The WCAG 2.1 guidelines outline how digital resources and technologies can be made available to all, including those with the following disabilities:

  • Thinking: those with dyslexia, autism, or learning disabilities vision.
  • Sight: those who are seriously sighted impaired (blind), moderately sighted (partially sighted), or color-blind.
  • Hearing: those who are deaf or hard of hearing those who are deaf or hard of hearing.
  • Mobility: those who find it challenging to use an input device, such as a keyboard or mouse.

Why is ADA compliance so crucial for your hearing practice website?

It will prevent legal action.

It’s not difficult to argue that online accessibility is a civil right for people with disabilities as the Internet and other emerging technologies become more prevalent in everyday life. 

People with disabilities must have fair access to public facilities and “places of public accommodation,” such as restaurants, movie theaters, and classrooms, under the Americans with Disabilities Act (ADA).

You will reach a wider audience.

It’s just good business sense to make your website more available. While it is impossible to create a website that is open to all on the planet, a few simple changes will go a long way toward making the site more accessible to people with disabilities. 

Furthermore, features such as transcripts and closed captions, mobile device support, and a straightforward, convenient web design would benefit all users, not just those who need them because of a disability.

You’ll look good!

Many consumers want businesses to share their views, ideas, and principles in this age of digital activism. For people with disabilities, their families, and disability rights advocates, web accessibility is critical. You’ll be laying the groundwork for a better brand image for your hearing practice if you take a stance on web accessibility. 

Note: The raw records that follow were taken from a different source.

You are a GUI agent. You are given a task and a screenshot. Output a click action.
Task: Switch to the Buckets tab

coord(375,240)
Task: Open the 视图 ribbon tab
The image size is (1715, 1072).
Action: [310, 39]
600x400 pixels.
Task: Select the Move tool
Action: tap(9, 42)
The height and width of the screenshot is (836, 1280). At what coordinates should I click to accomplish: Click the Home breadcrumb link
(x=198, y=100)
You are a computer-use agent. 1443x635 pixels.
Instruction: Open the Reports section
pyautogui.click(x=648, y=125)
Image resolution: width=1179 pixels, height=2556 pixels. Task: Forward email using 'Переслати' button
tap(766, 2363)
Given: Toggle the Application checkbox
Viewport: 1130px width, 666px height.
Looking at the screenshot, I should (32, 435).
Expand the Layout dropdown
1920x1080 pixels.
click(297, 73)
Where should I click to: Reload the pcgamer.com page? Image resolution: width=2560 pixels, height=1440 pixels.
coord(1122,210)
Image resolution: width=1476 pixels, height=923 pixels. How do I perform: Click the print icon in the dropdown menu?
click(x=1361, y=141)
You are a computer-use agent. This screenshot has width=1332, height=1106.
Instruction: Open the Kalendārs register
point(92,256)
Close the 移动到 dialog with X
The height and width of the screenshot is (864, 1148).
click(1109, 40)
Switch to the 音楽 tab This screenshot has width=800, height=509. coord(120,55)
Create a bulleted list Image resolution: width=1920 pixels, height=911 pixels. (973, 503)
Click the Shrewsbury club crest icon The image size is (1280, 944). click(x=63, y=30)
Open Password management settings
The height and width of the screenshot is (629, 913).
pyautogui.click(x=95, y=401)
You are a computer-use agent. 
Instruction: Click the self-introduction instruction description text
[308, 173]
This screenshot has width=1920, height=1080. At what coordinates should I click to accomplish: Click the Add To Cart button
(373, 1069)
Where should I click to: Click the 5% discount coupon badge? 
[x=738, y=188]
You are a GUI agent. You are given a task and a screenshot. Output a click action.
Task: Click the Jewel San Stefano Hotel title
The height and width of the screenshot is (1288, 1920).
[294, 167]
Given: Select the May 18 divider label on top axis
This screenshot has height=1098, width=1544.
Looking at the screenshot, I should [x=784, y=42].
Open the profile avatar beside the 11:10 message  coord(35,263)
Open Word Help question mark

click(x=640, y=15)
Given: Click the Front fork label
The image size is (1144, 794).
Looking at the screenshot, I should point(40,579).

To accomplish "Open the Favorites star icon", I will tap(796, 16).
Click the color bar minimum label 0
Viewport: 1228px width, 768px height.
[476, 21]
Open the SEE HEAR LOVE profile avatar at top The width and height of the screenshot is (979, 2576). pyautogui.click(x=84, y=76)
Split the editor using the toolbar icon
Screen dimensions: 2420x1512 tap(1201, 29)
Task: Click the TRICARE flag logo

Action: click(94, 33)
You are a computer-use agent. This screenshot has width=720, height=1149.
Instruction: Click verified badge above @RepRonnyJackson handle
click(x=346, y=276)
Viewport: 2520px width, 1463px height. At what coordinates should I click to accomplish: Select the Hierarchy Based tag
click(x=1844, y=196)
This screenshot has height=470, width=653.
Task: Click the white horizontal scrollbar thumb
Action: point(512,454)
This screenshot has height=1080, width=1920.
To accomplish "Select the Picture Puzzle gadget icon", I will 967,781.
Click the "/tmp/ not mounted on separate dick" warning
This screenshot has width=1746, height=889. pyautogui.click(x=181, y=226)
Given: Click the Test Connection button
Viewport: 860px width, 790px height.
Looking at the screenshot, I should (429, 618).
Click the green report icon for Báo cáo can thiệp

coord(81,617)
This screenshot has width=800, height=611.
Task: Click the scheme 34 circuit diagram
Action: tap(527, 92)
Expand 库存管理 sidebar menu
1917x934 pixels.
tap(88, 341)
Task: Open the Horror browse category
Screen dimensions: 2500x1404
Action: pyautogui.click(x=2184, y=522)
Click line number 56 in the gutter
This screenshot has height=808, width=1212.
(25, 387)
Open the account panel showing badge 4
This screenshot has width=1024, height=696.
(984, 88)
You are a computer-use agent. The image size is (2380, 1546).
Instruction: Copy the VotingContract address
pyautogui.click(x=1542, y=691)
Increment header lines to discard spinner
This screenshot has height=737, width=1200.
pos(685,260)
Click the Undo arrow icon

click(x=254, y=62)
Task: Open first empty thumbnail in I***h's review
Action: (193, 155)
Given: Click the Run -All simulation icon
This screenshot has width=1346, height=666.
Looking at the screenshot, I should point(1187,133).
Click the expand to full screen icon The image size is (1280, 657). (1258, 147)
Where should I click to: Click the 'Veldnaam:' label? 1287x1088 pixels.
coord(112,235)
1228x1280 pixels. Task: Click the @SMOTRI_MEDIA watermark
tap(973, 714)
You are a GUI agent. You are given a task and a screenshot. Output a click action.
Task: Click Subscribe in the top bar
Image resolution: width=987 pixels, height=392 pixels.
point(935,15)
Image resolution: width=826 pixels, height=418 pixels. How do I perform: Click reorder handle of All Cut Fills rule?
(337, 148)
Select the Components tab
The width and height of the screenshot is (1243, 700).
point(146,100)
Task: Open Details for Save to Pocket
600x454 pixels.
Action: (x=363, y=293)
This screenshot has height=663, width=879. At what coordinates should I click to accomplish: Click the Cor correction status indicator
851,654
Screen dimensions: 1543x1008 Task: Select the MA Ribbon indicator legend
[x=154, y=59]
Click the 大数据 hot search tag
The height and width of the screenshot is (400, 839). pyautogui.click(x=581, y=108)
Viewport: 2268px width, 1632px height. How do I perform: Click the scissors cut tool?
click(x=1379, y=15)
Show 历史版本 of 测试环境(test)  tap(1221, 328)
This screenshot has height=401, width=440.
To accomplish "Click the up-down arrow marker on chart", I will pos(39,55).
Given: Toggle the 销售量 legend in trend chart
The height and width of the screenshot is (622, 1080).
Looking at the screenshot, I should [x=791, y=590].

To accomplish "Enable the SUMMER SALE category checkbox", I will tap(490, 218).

People with disabilities who have had good experiences with your company are more likely to tell their families, colleagues, acquaintances, and social media contacts about you.

It’s better for your SEO

Creating an accessible website does more than making your site more usable; it also improves your search engine optimization, making your site more likely to be found in search engine results. 

Since Google and other search engines are text-based, they won’t search through your video and audio content. Closed captions and transcripts help with SEO because they include text that Google and other search engines can locate and index, making it easier for users to find relevant information on your website.